Frequency-dependent dynamics of synaptically released Zn^{2 +} . (A–C) Time course of %ΔF/F of ZnAF-2 in stratum lucidum (SL, red), proximal stratum radiatum (SR proximal, green) and distal stratum radiatum (SR distal, brown) after MF stimulation of 200 pulses at 100 Hz (A), 200 pulses 5 Hz (B) and 60 pulses at 1 Hz (C). The stimulation was applied from time 0. While the 100 Hz stimulation evoked a rapid, large increase in [Zn²⁺]_o, the lower frequencies of stimulation caused a slow, moderate increase. (D) Basal ΔF/F (no MF stimulation) was stable.
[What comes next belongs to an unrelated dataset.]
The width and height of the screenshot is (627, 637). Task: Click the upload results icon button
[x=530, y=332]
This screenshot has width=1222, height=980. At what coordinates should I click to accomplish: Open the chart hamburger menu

Data represent means ± SEM of 5–13 slices.

Figure 4.

Zn^{2 +} -mediated, heterosynaptic inhibition of NMDA receptors in stratum radiatum after MF activation. (A) fEPSP_NMDA in associational/commissural fiber-CA3 pyramidal cell synapses were extracellularly recorded from the stratum radiatum proximal to (closed circles) or far from (open circles) stratum lucidum in Mg²⁺-free solution containing 20 μM CNQX. When MF stimulation (100 Hz for 2 s) was applied at time from −2 to 0 (MF stim.), the NMDA component was temporarily depressed. Representative traces of fEPSP_NMDA at times −5 and 15 are shown in the insets. (B) Summary data for the effect of MF stimulation on AMPA and NMDA responses in proximal and distal stratum radiatum (SR). The ordinate indicates an average change in fEPSPs 15 s after MF stimulation (100 Hz for 2 s). The fEPSP_NMDA depression was blocked by 25 μM TPEN. Neither fEPSP_AMPA in proximal stratum radiatum nor fEPSP_NMDA in distal |stratum radiatum was unaffected by MF activation. *P < 0.01; Student's t test. Data are means ± SEM of 5–7 slices.